Uma das principais dúvidas é sobre a diferença entre anonimato e sigilo. No anonimato, o denunciante não fornece informações que permitam identificá-lo. Já o sigilo ocorre quando a pessoa se identifica, mas seus dados são protegidos e não podem ser divulgados indevidamente. Em ambos os casos, as informações sobre a vítima e o denunciante são tratadas com confidencialidade e encaminhadas apenas aos órgãos competentes.
Para registrar uma denúncia anônima, não é necessário apresentar provas nem ser a vítima. O relato deve conter o máximo de detalhes possível, como o que aconteceu, quem é a vítima, onde e quando ocorreu, e quem seria o autor da violação. Quanto mais informações, maiores as chances de os órgãos responsáveis identificarem o caso e tomarem as providências cabíveis.

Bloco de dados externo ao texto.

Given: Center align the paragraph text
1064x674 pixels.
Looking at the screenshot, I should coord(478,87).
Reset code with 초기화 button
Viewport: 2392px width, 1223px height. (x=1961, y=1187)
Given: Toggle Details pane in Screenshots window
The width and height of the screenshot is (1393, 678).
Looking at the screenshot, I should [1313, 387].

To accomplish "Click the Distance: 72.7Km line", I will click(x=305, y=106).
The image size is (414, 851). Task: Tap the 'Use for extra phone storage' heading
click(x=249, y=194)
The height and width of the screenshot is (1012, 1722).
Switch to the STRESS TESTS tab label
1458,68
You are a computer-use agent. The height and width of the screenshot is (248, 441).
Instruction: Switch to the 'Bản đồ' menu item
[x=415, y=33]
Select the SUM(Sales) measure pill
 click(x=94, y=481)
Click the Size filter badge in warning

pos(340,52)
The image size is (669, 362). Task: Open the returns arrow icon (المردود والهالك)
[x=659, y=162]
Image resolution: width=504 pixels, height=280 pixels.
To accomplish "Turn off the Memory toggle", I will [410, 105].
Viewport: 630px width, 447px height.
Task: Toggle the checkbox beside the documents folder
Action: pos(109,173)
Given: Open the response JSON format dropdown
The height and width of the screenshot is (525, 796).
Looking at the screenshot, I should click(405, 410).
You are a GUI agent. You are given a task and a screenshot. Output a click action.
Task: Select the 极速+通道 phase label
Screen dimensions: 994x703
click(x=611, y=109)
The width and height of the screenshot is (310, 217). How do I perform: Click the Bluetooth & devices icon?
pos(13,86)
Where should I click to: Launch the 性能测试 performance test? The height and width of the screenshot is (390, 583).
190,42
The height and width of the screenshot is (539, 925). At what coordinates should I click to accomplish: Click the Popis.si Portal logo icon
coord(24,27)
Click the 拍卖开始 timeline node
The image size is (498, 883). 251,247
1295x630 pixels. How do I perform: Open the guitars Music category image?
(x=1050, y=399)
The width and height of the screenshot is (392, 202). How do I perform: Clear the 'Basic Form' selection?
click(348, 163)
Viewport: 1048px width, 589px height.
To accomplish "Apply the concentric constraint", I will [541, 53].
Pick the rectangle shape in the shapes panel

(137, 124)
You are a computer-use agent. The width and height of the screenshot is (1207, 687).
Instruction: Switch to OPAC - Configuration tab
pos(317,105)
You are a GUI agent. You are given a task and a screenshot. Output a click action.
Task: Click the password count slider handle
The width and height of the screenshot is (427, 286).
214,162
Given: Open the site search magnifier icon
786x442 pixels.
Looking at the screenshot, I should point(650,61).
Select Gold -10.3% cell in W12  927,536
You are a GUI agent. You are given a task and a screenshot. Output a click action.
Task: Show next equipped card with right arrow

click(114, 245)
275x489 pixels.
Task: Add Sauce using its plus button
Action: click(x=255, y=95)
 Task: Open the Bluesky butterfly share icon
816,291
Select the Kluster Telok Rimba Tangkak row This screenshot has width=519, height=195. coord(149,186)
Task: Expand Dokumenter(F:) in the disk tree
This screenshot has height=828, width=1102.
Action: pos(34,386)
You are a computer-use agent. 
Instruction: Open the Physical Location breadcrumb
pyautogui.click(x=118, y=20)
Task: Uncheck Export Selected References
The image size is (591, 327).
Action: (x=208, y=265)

Após o registro, o denunciante recebe um número de protocolo, que permite acompanhar o andamento da denúncia. Para isso, basta entrar em contato novamente com o Disque 100 e informar o protocolo. Esse número é essencial para quem optou pelo anonimato, pois possibilita consultar o registro sem se identificar.
O Disque 100 recebe denúncias relacionadas a diversos públicos e temas, como crianças e adolescentes, idosos, pessoas com deficiência, população LGBTQIA+, população em situação de rua, povos indígenas, quilombolas, migrantes e refugiados. Também são aceitas denúncias sobre tráfico de pessoas, trabalho análogo à escravidão, discriminação, violência policial e violência contra comunicadores.
Em situações de emergência, com risco imediato à vida ou crime em andamento, a orientação é acionar a Polícia Militar pelo 190. O Disque 100 pode ser usado para formalizar a denúncia e encaminhá-la aos órgãos competentes.
Os canais de atendimento incluem telefone (disque 100), WhatsApp (61) 99611-0100, Telegram (busque por “DireitosHumanosBrasil”), chat no site, videochamada em Libras, e-mail [email protected] e atendimento presencial na Ouvidoria Nacional de Direitos Humanos, em Brasília (DF).